#### [Exercise description]
Reproduce verbatim the lines of the material from the line containing "You are a computer-use" through the end of the material, inclusive. Leave out the pictures.

#### [Supplied entries]

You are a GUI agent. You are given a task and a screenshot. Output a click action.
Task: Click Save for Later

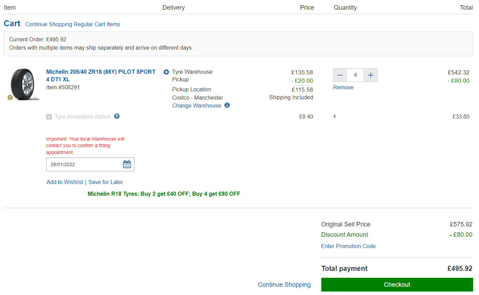(106, 182)
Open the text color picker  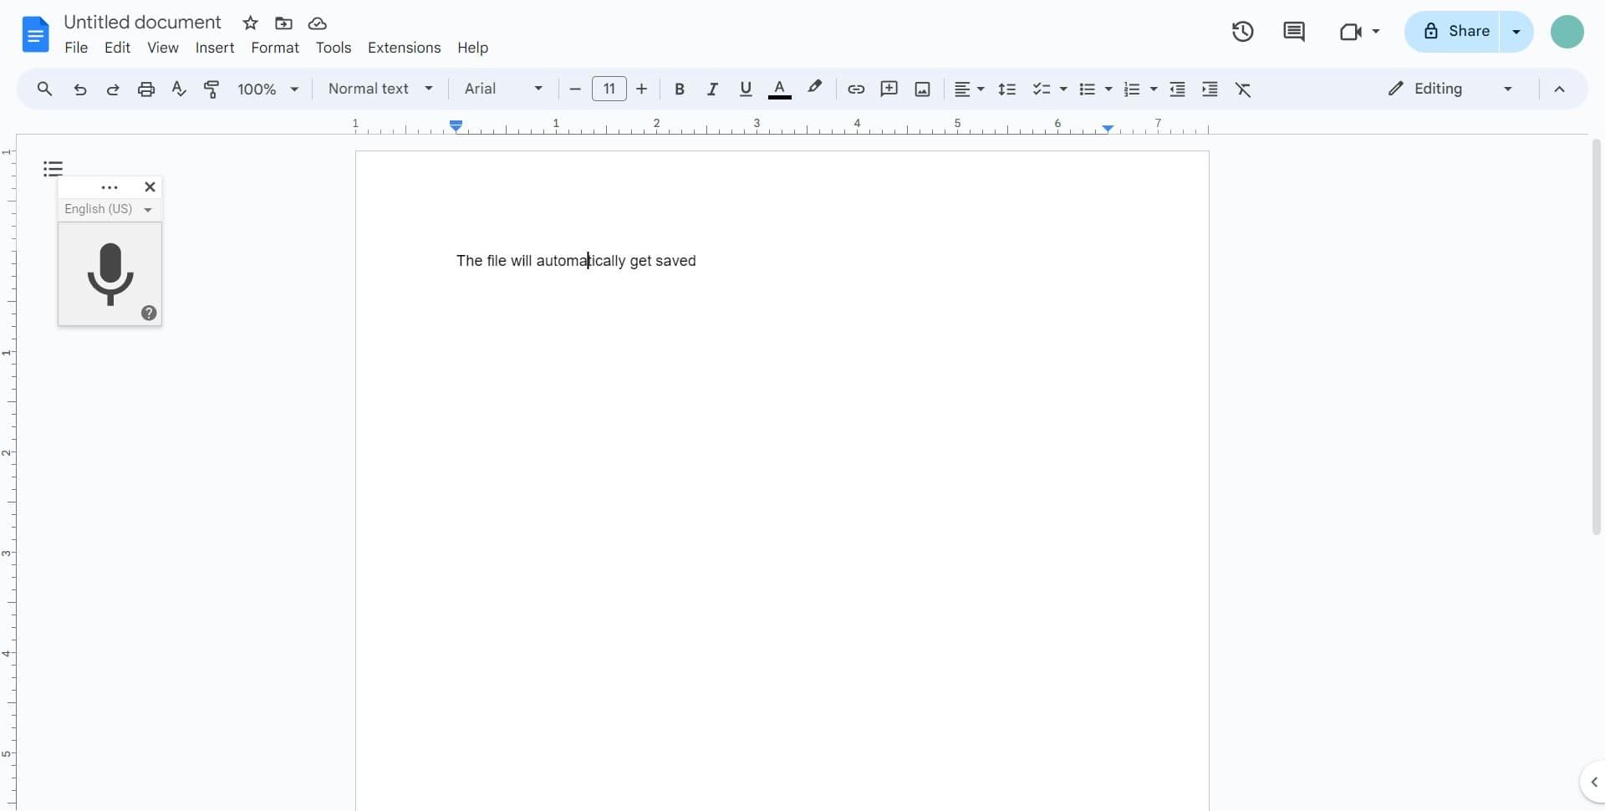[780, 89]
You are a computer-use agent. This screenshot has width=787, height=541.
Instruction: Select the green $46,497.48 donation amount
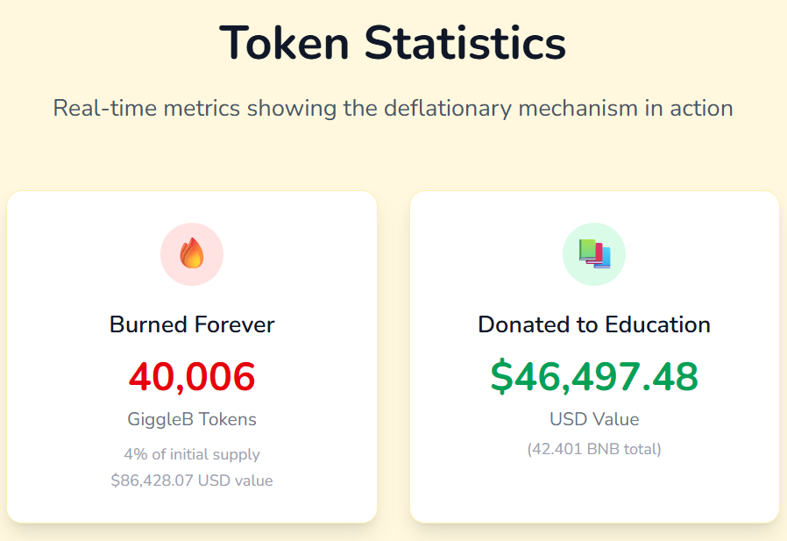tap(594, 376)
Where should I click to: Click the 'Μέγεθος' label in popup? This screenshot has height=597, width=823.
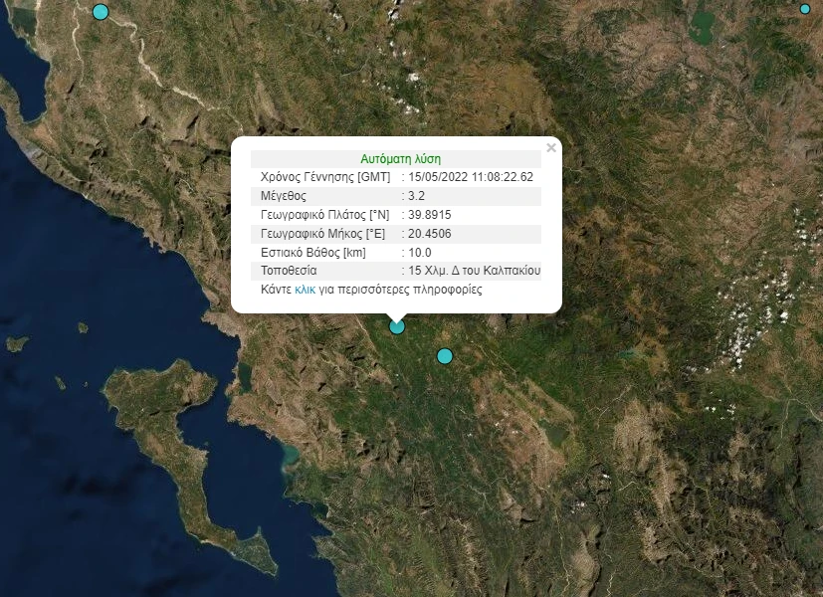tap(284, 196)
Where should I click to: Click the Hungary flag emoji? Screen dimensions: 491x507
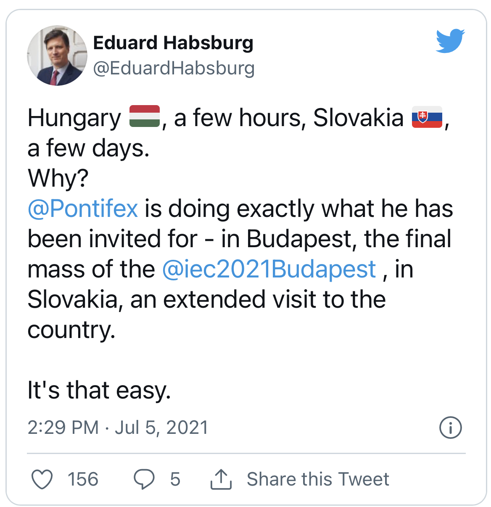pyautogui.click(x=144, y=116)
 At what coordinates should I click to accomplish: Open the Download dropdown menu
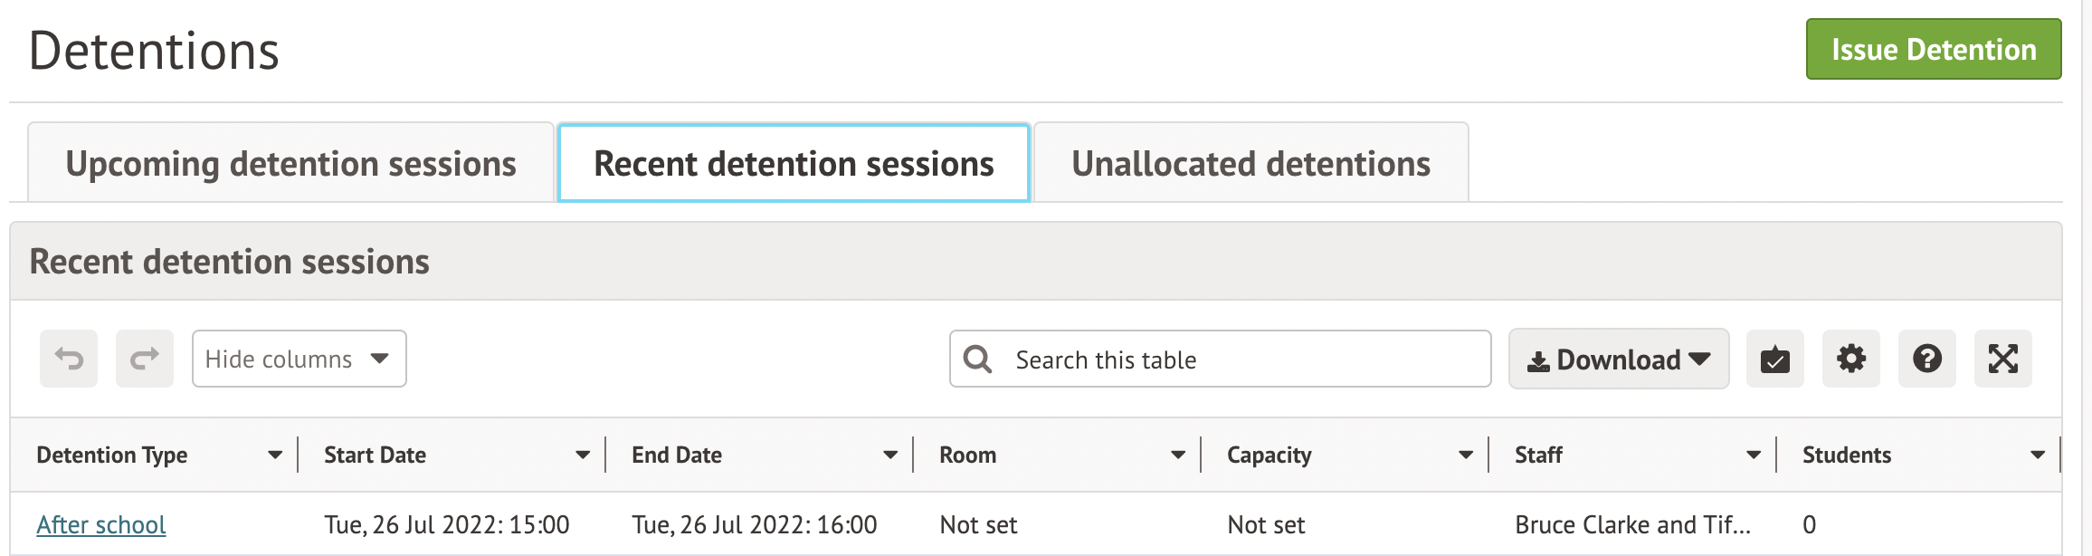click(1618, 359)
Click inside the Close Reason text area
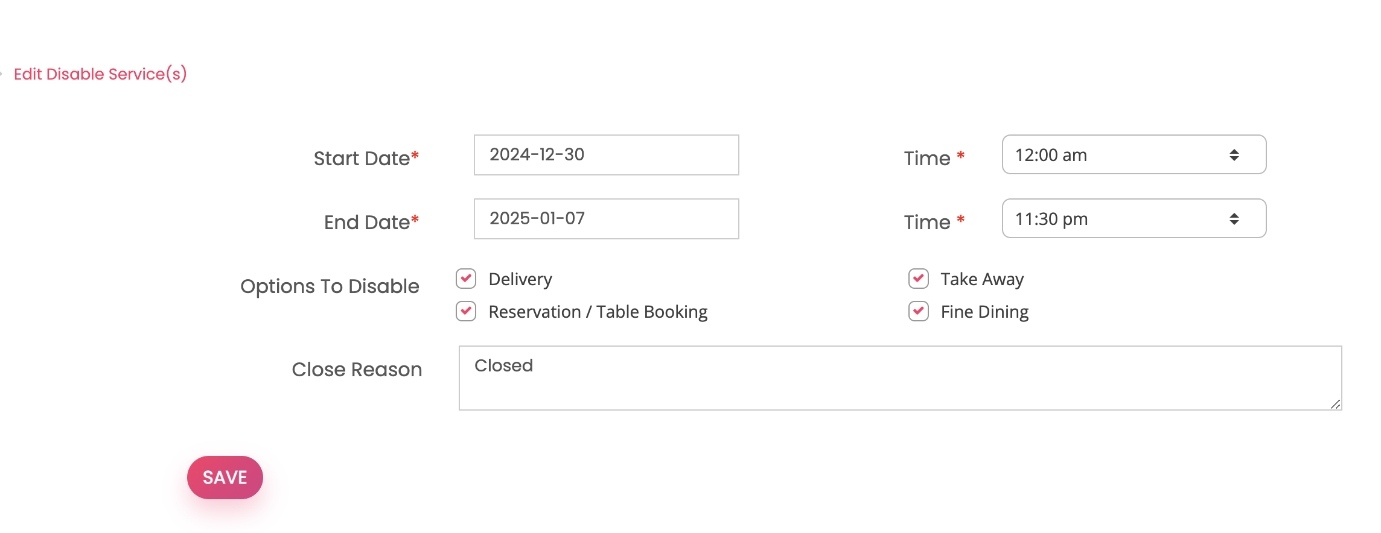1381x533 pixels. [899, 378]
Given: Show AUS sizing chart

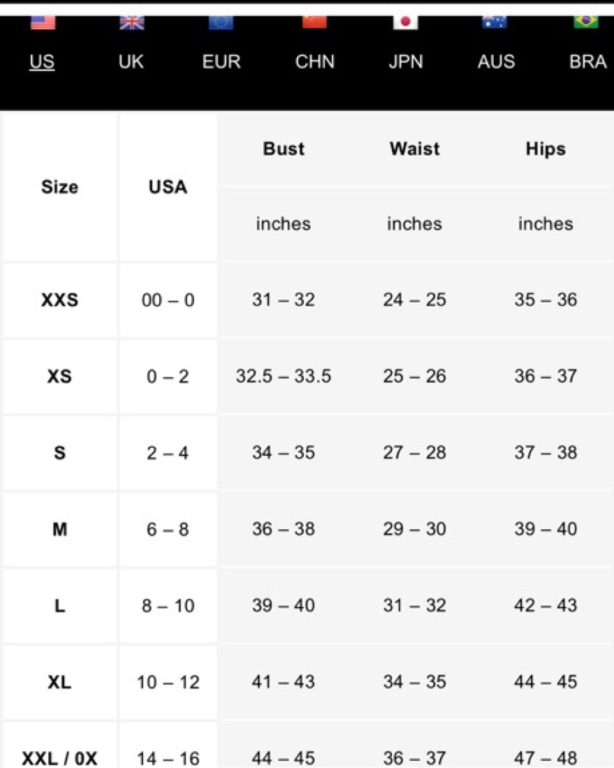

#### [Response to this exercise]
You are a computer-use agent. This screenshot has width=787, height=541.
Instruction: Select the green $46,497.48 donation amount
tap(594, 376)
Where should I click to: Click the 'Μέγεθος' label in popup? This screenshot has height=597, width=823.
tap(284, 196)
Where should I click to: Click the Hungary flag emoji? Screen dimensions: 491x507
pyautogui.click(x=144, y=116)
 At what coordinates should I click to accomplish: Open the Download dropdown menu
click(1618, 359)
Click inside the Close Reason text area
1381x533 pixels. [899, 378]
Given: Show AUS sizing chart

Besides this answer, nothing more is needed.